Review by Fiona Jerome
The Demon of the Eiffel Tower is the second volume in the adventures of Jacques Tardi’s delightful and critically acclaimed Adele Blanc-Sec stories. NBM published the first four in the series in English, based on translations by Jean-Marc L’Officier originally done for Cheval Noir. They are not as fluent as Kim Thomson’s latter ones for Fantagraphics.
This volume continues the story from Pterror Over Paris. Tardi’s mysterious lady adventurer, as mysterious and devil may care as Hugo Pratt’s Corto Maltese, and as much an anti-heroine with her own agenda, has come to the city to prove a thief accused of murdering a banker is not the guilty party. A detective approaches her to steal a statue belonging to the dead banker, but admits he doesn’t know who wants the statue and what they intend to do with it. Adele sets out to solve this mystery, while police become concerned by people disappearing when crossing a certain bridge…

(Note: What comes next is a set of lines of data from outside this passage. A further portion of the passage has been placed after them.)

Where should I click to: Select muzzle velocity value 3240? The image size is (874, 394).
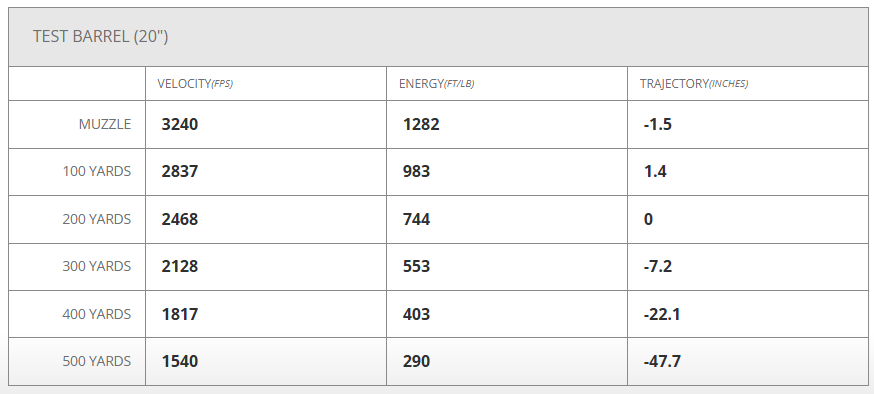(179, 124)
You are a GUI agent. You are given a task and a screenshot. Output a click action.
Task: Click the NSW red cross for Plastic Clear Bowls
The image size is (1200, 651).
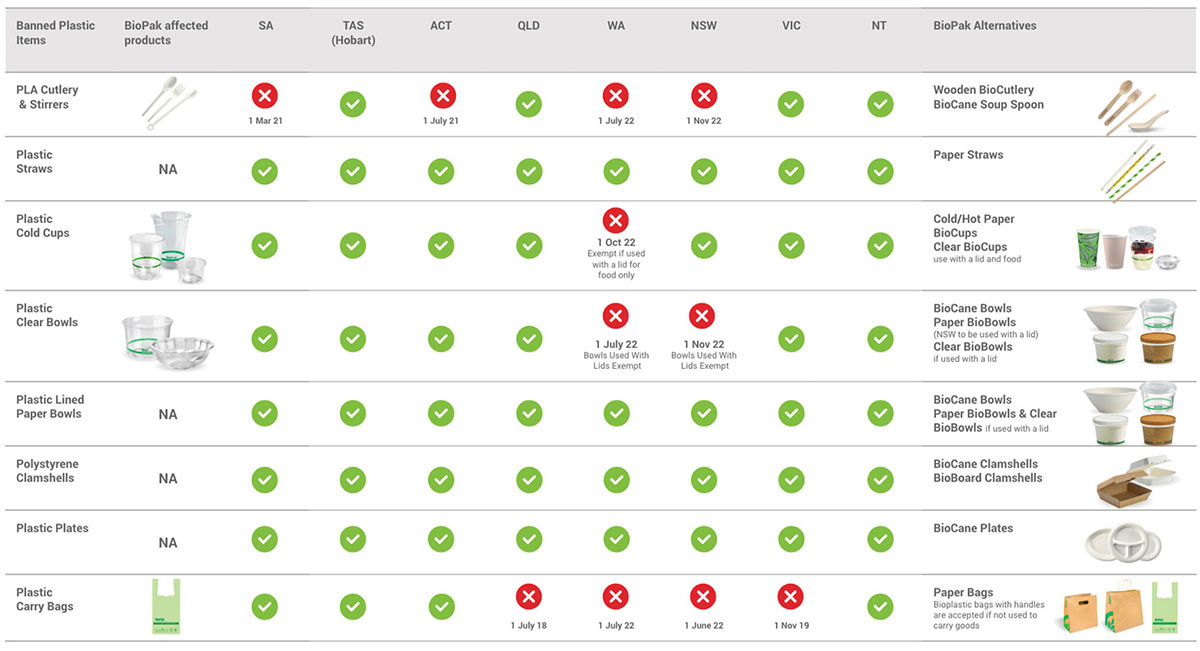point(704,317)
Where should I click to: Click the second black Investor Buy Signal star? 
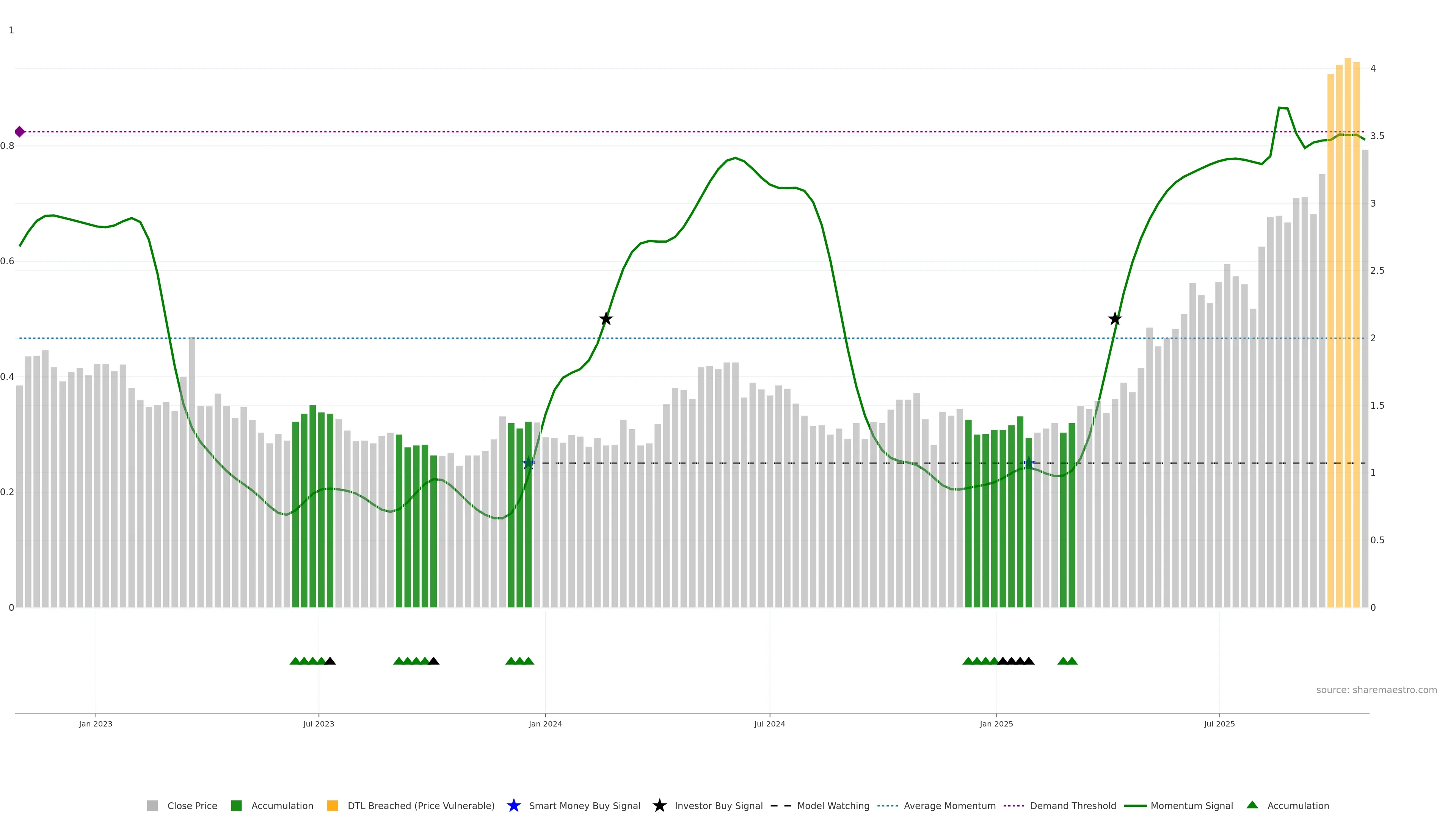point(1115,319)
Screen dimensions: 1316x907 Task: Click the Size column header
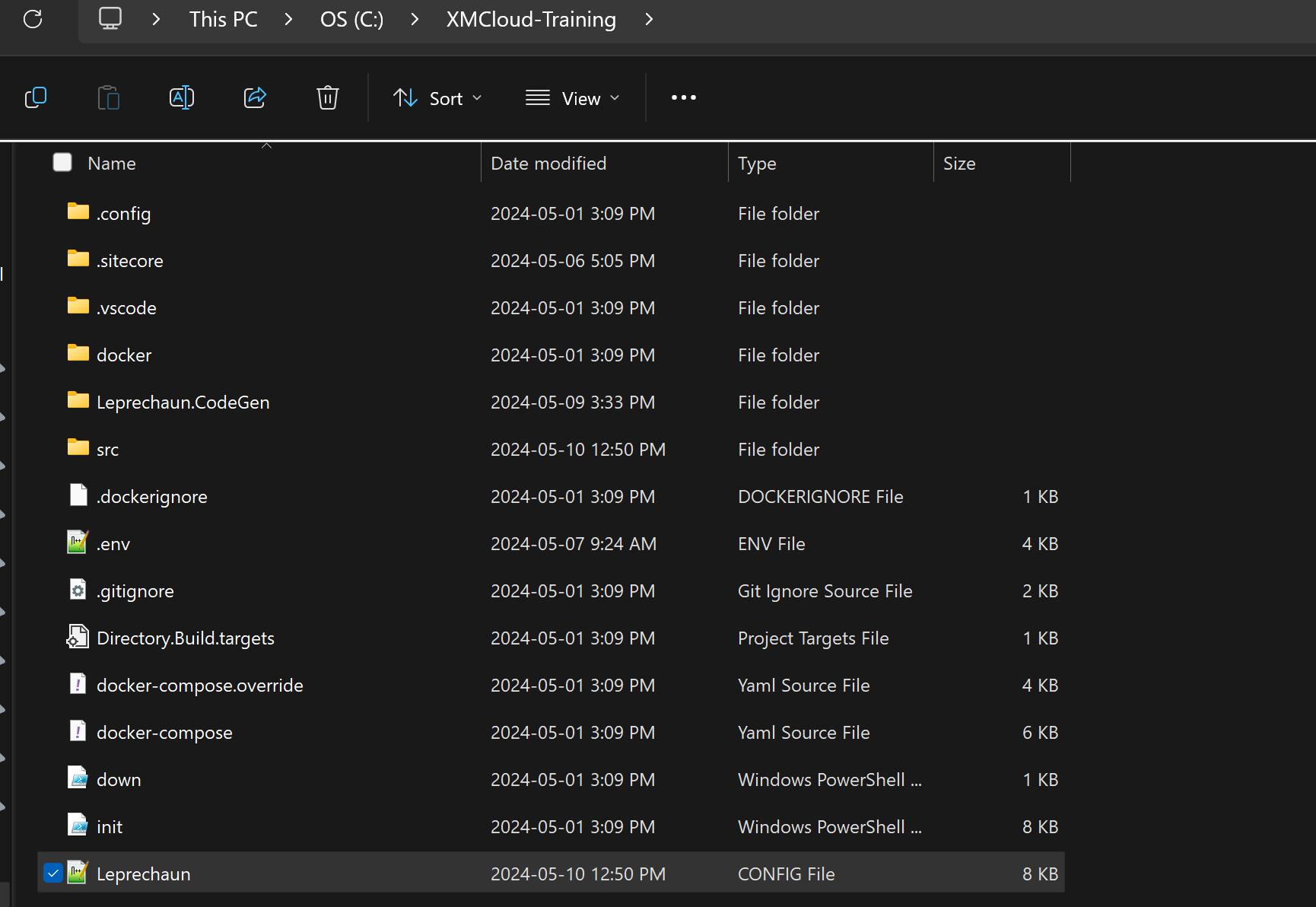click(x=959, y=163)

Following a survey highlighting the lack of strong female lead characters, especially the sort who kept their clothes on all of the time, Tardi sought to create a new kind of heroine, one who was curious, level-headed, intrepid and able to outwit most of the men she came across. Mysterious, compelling and quite amoral, Adele was popular from the moment she was introduced to audiences in France. Tardi’s deceptively simple style, adept at conveying subtle emotions and straightforward approach to storytelling enable him to create complex characters while keeping the many strands of his bizarre plots in order. In The Demon of the Eiffel Tower he has become more comfortable with the milieu and characters, allowing his delightful interplay between them to shine. One of the best volumes in the series.